US Cities Where Sellers Are Lowering Asking Prices
Many sellers have reduced their asking prices in recent months. Some cities, especially those that were popular at the start of the pandemic, are seeing this trend more widely than other regions, according to a recent report by national real estate brokerage firm Redfin.
Some of the hidden treasure towns that saw an influx of new residents during the pandemic are now cooling the fastest. Boise, Idaho, for example, touted as America’s most overvalued housing market, where prices soared as much as 80% last year, is seeing a decline. Recently, two-thirds of sellers (61.5%) in Boise reduced their asking prices, Redfin said.
“Higher mortgage rates and a potential recession are causing potential buyers in popular migration destinations to press the pause button, and they’re also having a big impact on workers in major job centers who are relying on their wallets. actions for installments,” Sheharyar Bokhari, senior economist at Redfin, said in the report. “Sellers are adjusting their expectations in real time as they realize they might not get the price their neighbor got two months ago.”
Denver is also seeing a decline, with 55.1% of sellers lowering asking prices for homes. Some 51.6% of sellers in Salt Lake City and 49.5% of sellers in Tacoma, Wash., recently reduced their prices. Other metro areas following this trend include Grand Rapids, Michigan (49.3%), Sacramento (48.7%), Seattle (46.3%), Portland, Oregon (45.7%), Tampa, Florida ( 44.5%) and Indianapolis. (44.1%).
“My advice to potential sellers is to list their home slightly lower than they should and be patient,” Denver Redfin agent Andy Potarf said in the report.
The markets most vulnerable to a recession
In a separate survey, Redfin looked at cities where residents have high debt to income ratios and where home equity remains vulnerable because of it. In these regions, owners are more likely to foreclose or sell at a loss.
Riverside, California tops the list of cities most vulnerable to a recession.
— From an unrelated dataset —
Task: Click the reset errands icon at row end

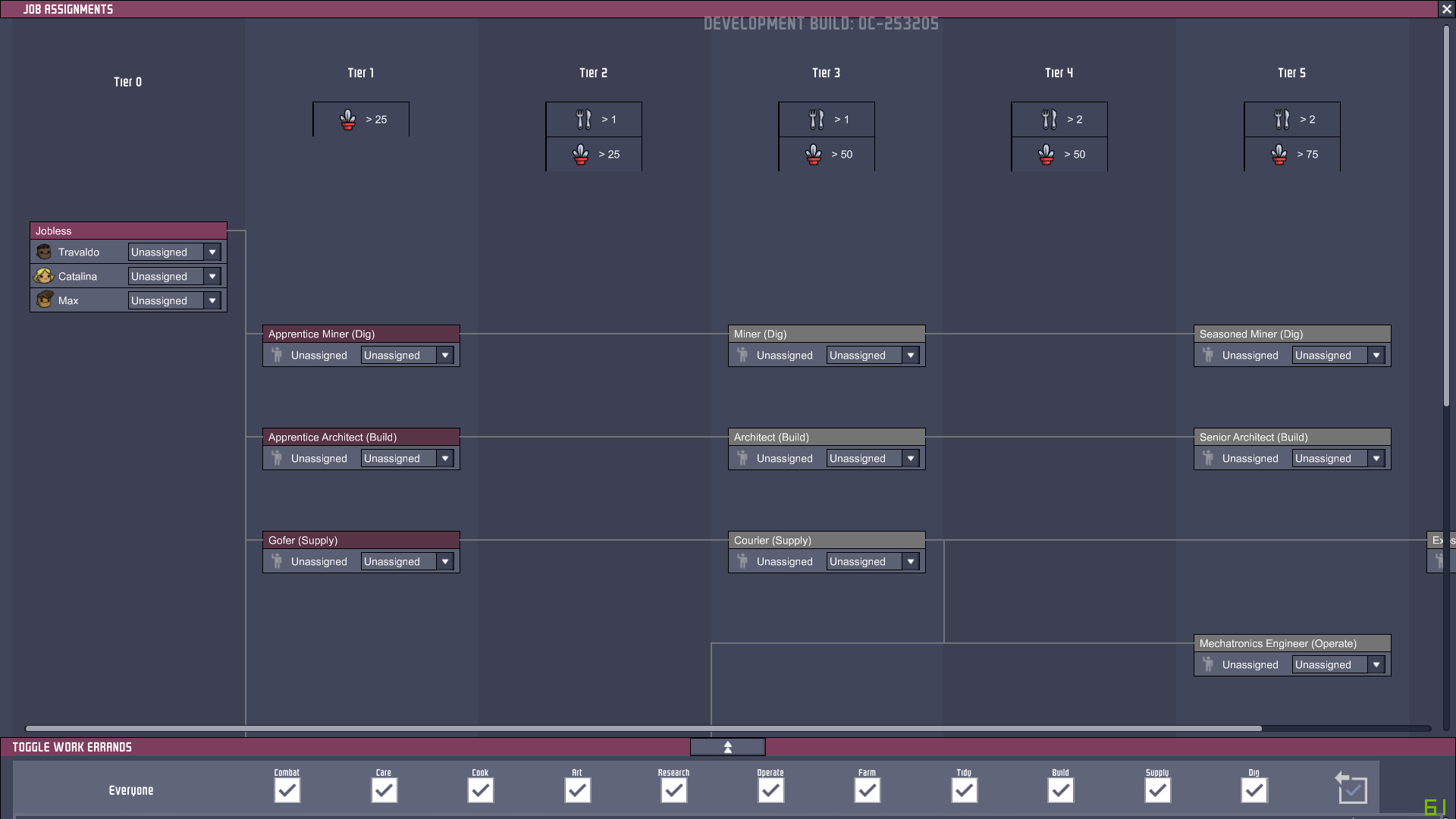Action: [x=1351, y=789]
Riverside “has highly volatile property prices and was a popular destination during the pandemic, both for people moving permanently and for those buying second homes,” according to the report. Boise, Idaho, came second, followed by Cape Coral, Florida, North Port Fla. and Las Vegas. Sacramento, CA, Bakersfield, CA, Phoenix, Tampa, Florida and Tucson, Arizona followed as risky markets that could be hit by a recession.
Cities overvalued and ready to be corrected
An analysis by Florida Atlantic University and Florida International University has revealed the most overvalued housing markets in the United States. Well, since what goes up often comes down, these cities should experience a downturn in the coming months as well.
It’s no surprise that Boise, Idaho tops this list as well, with a current premium of 73%. Austin, Texas followed with prices up 68%, along with Ogden, Utah (65%), Las Vegas (61%), Atlanta (58%), Phoenix (58%), Provo, Utah (57%). ), Fort Myers, Florida (56%), Spokane, Washington (56%), and Salt Lake City, Utah (56%).
As you can see, some cities like Boise, Phoenix, and Salt Lake City have made multiple lists, making them prime targets for falling real estate prices. Meanwhile, the rapid growth in house prices that has occurred over the past two years is generally expected to slow.